§ SOURCE MATERIAL:
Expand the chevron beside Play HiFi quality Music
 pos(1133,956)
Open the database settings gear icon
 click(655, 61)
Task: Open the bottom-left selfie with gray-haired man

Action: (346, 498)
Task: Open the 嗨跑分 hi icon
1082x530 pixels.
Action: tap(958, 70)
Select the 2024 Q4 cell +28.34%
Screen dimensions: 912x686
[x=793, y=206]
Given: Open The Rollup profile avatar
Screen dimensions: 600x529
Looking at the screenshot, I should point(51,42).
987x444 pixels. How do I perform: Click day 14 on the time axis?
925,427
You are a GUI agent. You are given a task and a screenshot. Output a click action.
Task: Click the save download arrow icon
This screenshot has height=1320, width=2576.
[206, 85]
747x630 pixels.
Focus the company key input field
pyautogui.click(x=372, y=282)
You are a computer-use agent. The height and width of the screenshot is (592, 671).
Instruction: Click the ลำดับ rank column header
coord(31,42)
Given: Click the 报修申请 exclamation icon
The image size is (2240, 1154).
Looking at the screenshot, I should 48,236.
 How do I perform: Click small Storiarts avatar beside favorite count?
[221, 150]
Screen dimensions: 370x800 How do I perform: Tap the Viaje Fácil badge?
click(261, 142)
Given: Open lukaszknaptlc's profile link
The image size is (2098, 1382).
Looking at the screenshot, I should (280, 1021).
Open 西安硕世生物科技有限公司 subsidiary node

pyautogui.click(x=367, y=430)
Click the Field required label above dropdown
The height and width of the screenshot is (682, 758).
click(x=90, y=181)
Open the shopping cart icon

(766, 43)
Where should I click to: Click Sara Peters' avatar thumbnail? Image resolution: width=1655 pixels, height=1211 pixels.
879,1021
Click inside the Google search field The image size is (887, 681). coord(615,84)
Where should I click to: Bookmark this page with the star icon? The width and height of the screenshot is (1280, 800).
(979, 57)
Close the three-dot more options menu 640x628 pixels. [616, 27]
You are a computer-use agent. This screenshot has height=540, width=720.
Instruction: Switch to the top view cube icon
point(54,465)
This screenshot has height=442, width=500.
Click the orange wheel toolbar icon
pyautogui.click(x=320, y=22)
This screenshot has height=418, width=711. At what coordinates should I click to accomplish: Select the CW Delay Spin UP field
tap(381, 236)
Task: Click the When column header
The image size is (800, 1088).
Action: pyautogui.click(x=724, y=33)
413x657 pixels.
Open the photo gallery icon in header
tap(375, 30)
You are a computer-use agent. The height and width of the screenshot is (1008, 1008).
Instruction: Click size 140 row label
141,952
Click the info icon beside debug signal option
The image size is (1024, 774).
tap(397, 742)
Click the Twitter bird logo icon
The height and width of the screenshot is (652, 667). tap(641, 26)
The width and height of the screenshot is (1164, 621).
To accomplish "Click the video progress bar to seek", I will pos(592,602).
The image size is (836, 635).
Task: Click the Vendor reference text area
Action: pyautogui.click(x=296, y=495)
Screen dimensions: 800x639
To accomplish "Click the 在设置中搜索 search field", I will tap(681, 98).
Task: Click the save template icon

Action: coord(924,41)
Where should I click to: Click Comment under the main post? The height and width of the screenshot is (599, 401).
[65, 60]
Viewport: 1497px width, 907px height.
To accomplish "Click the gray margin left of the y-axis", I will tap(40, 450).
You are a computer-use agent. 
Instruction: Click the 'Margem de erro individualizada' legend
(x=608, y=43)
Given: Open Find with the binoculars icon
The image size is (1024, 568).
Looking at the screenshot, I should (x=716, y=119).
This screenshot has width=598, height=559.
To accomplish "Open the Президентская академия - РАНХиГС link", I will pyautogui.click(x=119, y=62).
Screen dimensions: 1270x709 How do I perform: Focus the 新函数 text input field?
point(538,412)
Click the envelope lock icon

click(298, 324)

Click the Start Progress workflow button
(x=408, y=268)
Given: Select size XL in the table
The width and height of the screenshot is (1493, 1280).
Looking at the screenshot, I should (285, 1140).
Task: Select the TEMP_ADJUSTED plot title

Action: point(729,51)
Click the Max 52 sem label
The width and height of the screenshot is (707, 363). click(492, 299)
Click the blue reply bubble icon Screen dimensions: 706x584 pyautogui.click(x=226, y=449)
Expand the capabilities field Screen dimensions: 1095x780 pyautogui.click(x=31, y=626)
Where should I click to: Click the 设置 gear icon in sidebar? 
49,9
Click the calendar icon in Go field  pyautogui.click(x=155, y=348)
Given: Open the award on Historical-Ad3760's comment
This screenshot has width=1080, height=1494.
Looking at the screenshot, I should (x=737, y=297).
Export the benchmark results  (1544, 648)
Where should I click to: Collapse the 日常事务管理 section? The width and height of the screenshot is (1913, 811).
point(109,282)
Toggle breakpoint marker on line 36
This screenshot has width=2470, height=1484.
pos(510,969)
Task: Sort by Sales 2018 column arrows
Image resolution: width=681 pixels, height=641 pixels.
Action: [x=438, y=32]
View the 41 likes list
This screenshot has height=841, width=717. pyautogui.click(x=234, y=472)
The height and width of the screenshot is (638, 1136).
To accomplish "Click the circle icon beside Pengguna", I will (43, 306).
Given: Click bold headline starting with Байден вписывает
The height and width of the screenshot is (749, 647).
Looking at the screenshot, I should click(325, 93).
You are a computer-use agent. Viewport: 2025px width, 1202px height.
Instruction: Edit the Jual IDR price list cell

§ TASK DESCRIPTION: Quote the listing above verbatim, from the line containing "Open the shopping cart icon" through the line containing "Action: pyautogui.click(x=296, y=495)", including both of those lines.

§ THE OUTPUT:
Open the shopping cart icon

(766, 43)
Where should I click to: Click Sara Peters' avatar thumbnail? Image resolution: width=1655 pixels, height=1211 pixels.
879,1021
Click inside the Google search field The image size is (887, 681). coord(615,84)
Where should I click to: Bookmark this page with the star icon? The width and height of the screenshot is (1280, 800).
(979, 57)
Close the three-dot more options menu 640x628 pixels. [616, 27]
You are a computer-use agent. This screenshot has height=540, width=720.
Instruction: Switch to the top view cube icon
point(54,465)
This screenshot has height=442, width=500.
Click the orange wheel toolbar icon
pyautogui.click(x=320, y=22)
This screenshot has height=418, width=711. At what coordinates should I click to accomplish: Select the CW Delay Spin UP field
tap(381, 236)
Task: Click the When column header
The image size is (800, 1088).
Action: pyautogui.click(x=724, y=33)
413x657 pixels.
Open the photo gallery icon in header
tap(375, 30)
You are a computer-use agent. The height and width of the screenshot is (1008, 1008).
Instruction: Click size 140 row label
141,952
Click the info icon beside debug signal option
The image size is (1024, 774).
tap(397, 742)
Click the Twitter bird logo icon
The height and width of the screenshot is (652, 667). tap(641, 26)
The width and height of the screenshot is (1164, 621).
To accomplish "Click the video progress bar to seek", I will pos(592,602).
The image size is (836, 635).
Task: Click the Vendor reference text area
Action: pyautogui.click(x=296, y=495)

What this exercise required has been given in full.